**GOAL OF THE EXERCISE**
Rewrite the part of the records that opens with the line containing "How do I perform: Click" and closes at the end of the records, requests included, shifting every coordinate in the answers up by 142. Leave the pictures out.

**DATA FOR PROCESSING**
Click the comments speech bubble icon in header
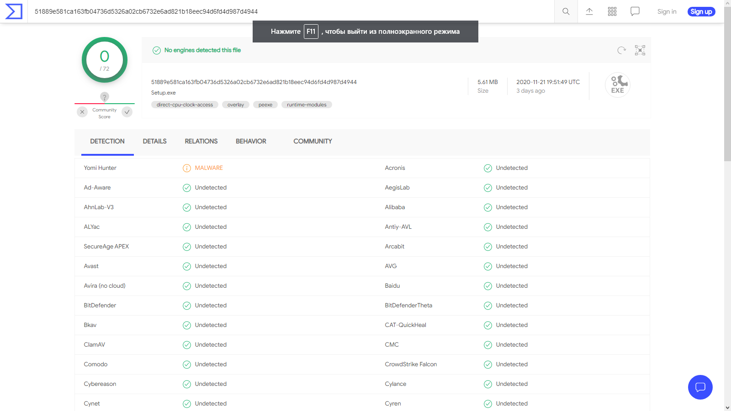The image size is (731, 411). click(x=635, y=11)
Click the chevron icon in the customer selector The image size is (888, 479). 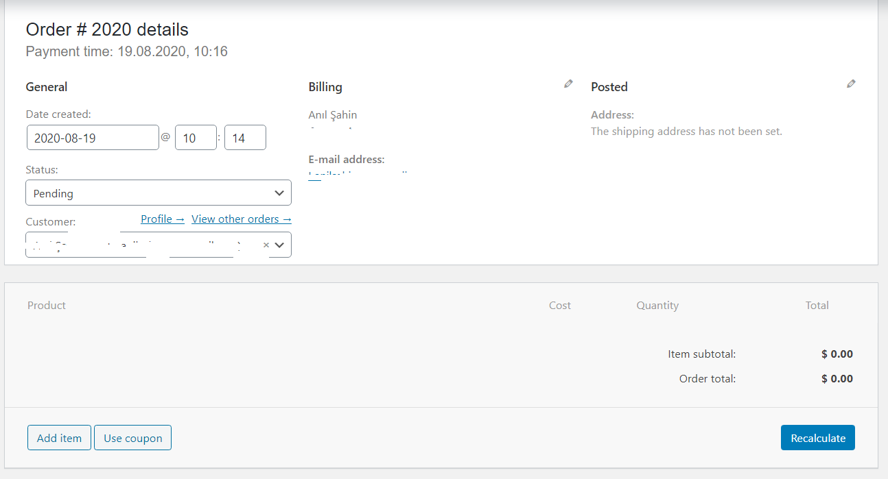click(279, 244)
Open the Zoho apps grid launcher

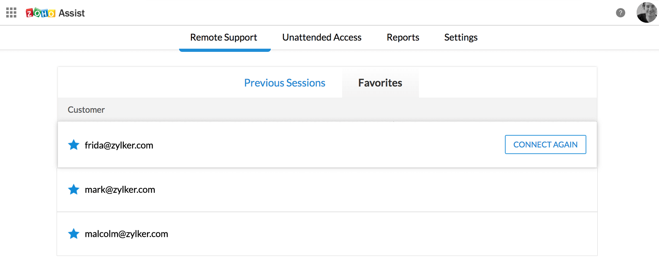click(x=11, y=13)
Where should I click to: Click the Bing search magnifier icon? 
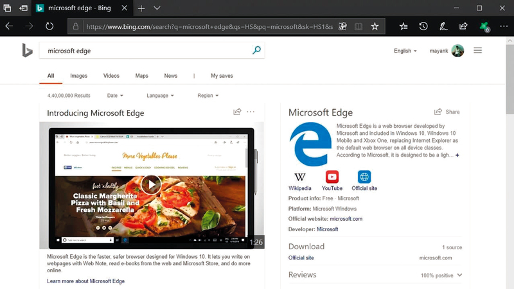point(256,50)
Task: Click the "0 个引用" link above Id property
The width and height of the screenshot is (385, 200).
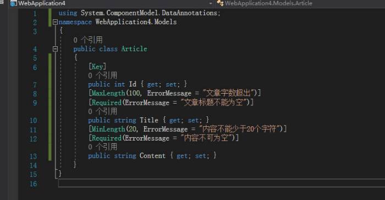Action: tap(103, 75)
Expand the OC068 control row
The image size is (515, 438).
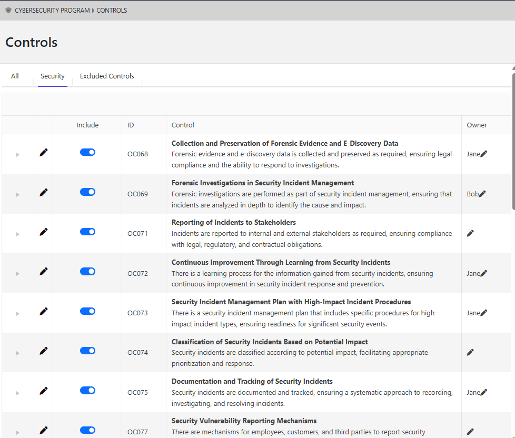[x=17, y=154]
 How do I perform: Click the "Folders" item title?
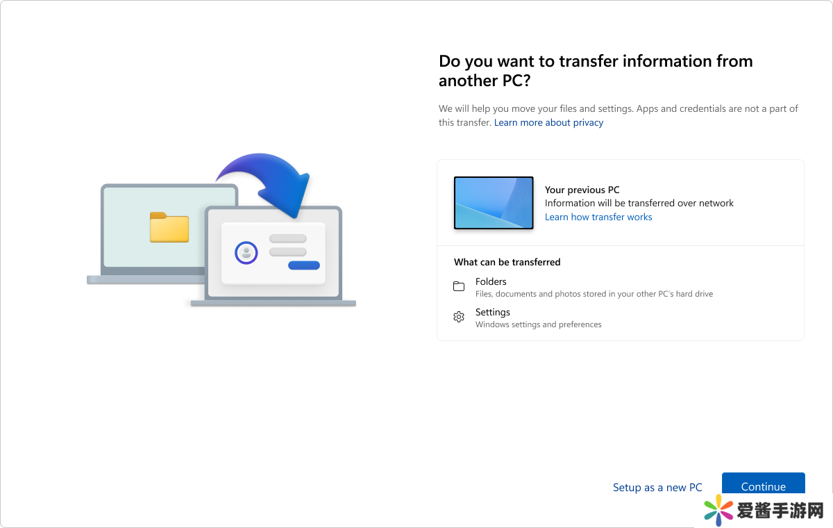tap(491, 281)
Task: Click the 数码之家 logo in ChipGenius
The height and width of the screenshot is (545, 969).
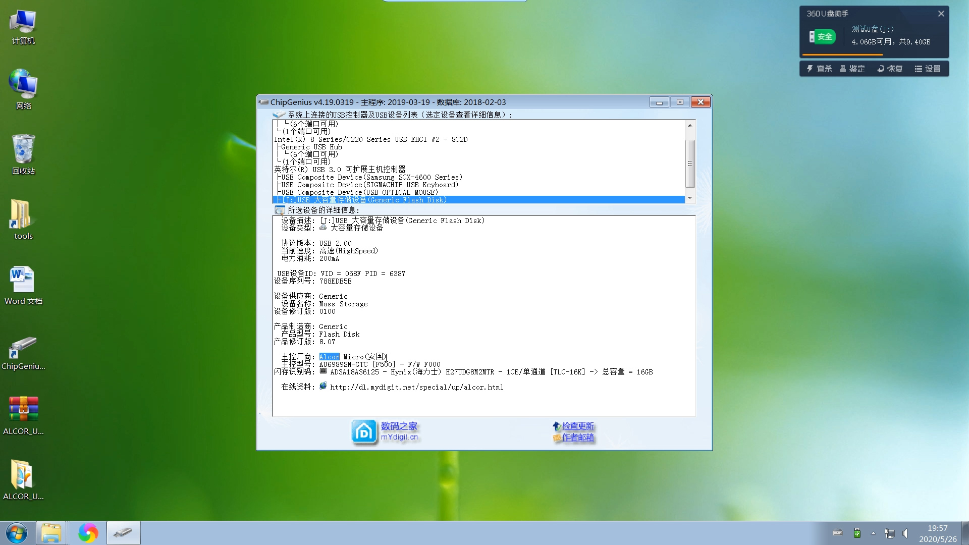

**PROBLEM SOLUTION**
 How do I perform: Click the "Folders" item title?
tap(633, 423)
Task: Click the 数码之家 logo in ChipGenius
The height and width of the screenshot is (545, 969).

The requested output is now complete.